◆ SOURCE DATA ◆

══════

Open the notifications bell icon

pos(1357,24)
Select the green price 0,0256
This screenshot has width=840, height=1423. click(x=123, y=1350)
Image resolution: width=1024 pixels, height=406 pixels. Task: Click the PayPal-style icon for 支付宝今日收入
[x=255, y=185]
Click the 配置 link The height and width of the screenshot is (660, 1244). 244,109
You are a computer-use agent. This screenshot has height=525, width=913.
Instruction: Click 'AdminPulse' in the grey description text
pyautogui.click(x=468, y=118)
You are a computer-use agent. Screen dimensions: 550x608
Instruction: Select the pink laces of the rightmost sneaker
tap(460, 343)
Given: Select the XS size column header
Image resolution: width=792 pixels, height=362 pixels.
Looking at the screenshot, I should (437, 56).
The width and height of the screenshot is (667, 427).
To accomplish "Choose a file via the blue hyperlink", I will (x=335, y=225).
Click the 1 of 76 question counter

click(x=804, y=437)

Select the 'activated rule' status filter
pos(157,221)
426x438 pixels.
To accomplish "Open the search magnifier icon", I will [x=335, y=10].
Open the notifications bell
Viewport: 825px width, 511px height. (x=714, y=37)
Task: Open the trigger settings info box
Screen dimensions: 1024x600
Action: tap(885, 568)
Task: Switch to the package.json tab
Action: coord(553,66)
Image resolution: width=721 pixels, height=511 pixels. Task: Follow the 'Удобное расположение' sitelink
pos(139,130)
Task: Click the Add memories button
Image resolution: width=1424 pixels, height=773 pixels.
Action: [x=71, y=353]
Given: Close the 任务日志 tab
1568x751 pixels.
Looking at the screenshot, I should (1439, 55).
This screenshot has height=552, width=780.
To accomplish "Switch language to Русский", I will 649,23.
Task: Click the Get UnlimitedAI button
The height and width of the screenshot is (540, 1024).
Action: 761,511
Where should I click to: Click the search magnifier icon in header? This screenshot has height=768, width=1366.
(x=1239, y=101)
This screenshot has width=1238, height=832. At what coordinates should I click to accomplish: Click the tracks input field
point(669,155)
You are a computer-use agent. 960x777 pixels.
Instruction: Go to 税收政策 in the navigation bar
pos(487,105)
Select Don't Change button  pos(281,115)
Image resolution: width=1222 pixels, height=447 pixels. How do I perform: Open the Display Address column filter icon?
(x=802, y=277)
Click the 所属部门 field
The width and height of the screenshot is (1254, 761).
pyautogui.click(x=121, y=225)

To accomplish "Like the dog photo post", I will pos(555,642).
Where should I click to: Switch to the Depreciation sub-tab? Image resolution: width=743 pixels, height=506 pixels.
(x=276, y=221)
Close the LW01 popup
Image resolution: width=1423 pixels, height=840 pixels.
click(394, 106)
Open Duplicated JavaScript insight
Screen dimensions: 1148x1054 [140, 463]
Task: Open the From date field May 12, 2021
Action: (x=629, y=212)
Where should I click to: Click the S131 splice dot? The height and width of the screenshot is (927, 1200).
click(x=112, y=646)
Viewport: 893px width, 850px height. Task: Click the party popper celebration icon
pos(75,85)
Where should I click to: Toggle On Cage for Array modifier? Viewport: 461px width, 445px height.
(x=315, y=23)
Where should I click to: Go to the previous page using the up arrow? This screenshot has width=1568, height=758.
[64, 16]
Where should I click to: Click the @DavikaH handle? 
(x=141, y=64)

══════

◆ PROBLEM STATEMENT ◆
From the records above, quote only the lines running from the line with "You are a computer-use agent. This" to the line with "Task: Open the trigger settings info box", both lines included.

◆ SOLUTION ◆
You are a computer-use agent. This screenshot has height=525, width=913.
Instruction: Click 'AdminPulse' in the grey description text
pyautogui.click(x=468, y=118)
You are a computer-use agent. Screen dimensions: 550x608
Instruction: Select the pink laces of the rightmost sneaker
tap(460, 343)
Given: Select the XS size column header
Image resolution: width=792 pixels, height=362 pixels.
Looking at the screenshot, I should (437, 56).
The width and height of the screenshot is (667, 427).
To accomplish "Choose a file via the blue hyperlink", I will (x=335, y=225).
Click the 1 of 76 question counter

click(x=804, y=437)

Select the 'activated rule' status filter
pos(157,221)
426x438 pixels.
To accomplish "Open the search magnifier icon", I will [x=335, y=10].
Open the notifications bell
Viewport: 825px width, 511px height. (x=714, y=37)
Task: Open the trigger settings info box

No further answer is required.